追うもの
キレイな女の人に助けを求められる。漫画とかではベタだけど、現実では起きない出来事だ…
だけど、相手は拳銃を持った男だ。
「お願い…助けて…」
手を握られ、涙目で懇願される。明光は我ながら単純だけど、なんとかこの女性を連れて逃げられないものかと考えた。
しかし、この男はあの放送で言っていた凶悪犯だろう。映画で見たような非日常、いざその状況になると、銃を持った相手に恐怖で体が震えてくる。
女性は不意に驚いた表情をすると、一瞬笑みを浮かべた。
その笑みは背筋が凍るような表情だった。
握られた手に急にものすごい力が入り、明光の思わず顔をしかめた瞬間のことだった。
二発の銃声と同時に女の手を握っていない方の手から炎が放たれた。
炎は二発の銃弾をかき消し男に向けて迫ってきたが、素早く横に飛び事なきを得た。
「おかしいなお前のSSD壊れてたはずなんだが…」
女は、明光の腕を掴み捻り上げ、首に人差し指を向け人質にする。困惑する明光。
「少年、いい勉強になっただろ。一見、加害者の不審な男が被害者の女の人にを追いかけているに見えるが、加害者は女だったり。まあ女じゃないんだけど…なあ多美男」
「本名かわいくないので言わないでくれる?」
「じゃあ、地声で話せ。反応に困る。少年…能力者か?他人のSSDは調整しないと使えないはずだが…」
明光は、状況についていけず、言葉をはっすることが出来なかった。
「さあ、わたしにもわからないけど…あと、キャラは最後まで通す主義なんだよね。さて、イレギュラーはいつまで続くかわからないから、銃を下ろして、その銃をいただこうかしら」
男は明光を一瞥する。
「やむなし」
男はくるっと拳銃を回し、グリップから銃身に持ち替え、ゆっくり地面に置いた。
「ちょうだい」
多美男は手を出して拳銃を要求する。
ため息を一つつくと、地面に拳銃を滑らせる。多美男の前にピッタリ拳銃は止まった。
「えらく素直ね」
「日本では人命第一らしいしな」
左腕を明光の首に回し人差し指を突きつけ、右手で拳銃を拾う。
「キレイな花のグリップね」
拳銃のグリップには花の彫刻が彫られていた。
「デンドロビウムだ。丁重に扱ってくれ」
「わかったわ。だけど、あなたの命を貰うね」
拳銃を男に向ける。
「セーフティ外れてないぞ」
「えっ!!」
引き金がかっちりとロックがかかっている。
それは拳銃に意識がいきすぎた、大きなスキだった。
まるで小さな大砲が轟いた音が響き渡った。
ハンドキャノン、そう呼ばれるような大型リボルバー式の拳銃。なかでも、それは一際大型の物だ。

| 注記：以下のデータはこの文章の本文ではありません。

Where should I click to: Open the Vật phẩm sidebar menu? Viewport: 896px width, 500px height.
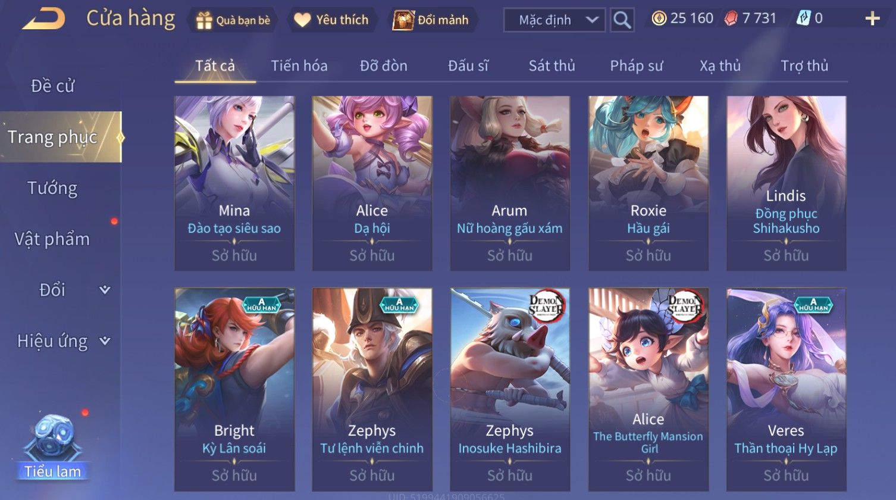point(52,239)
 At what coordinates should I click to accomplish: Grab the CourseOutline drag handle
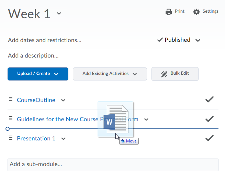[x=10, y=100]
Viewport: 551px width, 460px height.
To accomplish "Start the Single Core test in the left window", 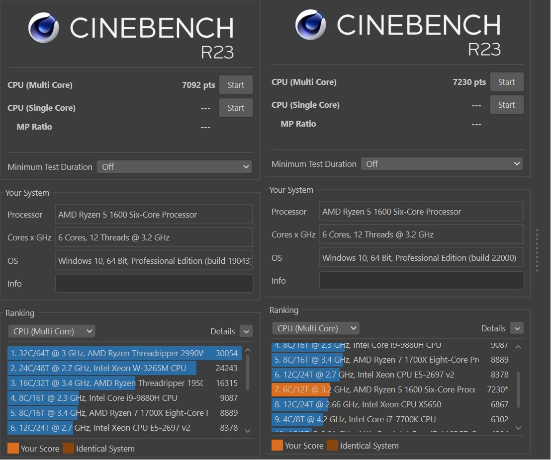I will [236, 108].
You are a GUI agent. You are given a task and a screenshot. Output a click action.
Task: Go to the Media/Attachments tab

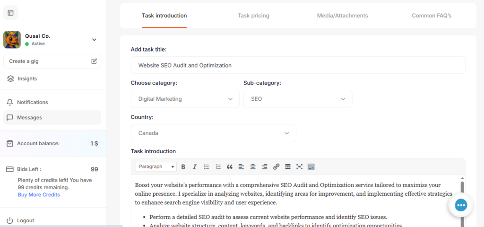[342, 16]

一瞬の隙をついた見事な早撃ち、多美男の顔には大きな穴が開き貫通していた。
「持ってるのは一丁じゃなかったりするんだよ」
血飛沫を撒き散らし、血溜まりの中に多美男は倒れていた。
辺りには、血生臭い匂いが漂っていた。
その惨状を前に山県は絶句して立ち尽くすしかなかった。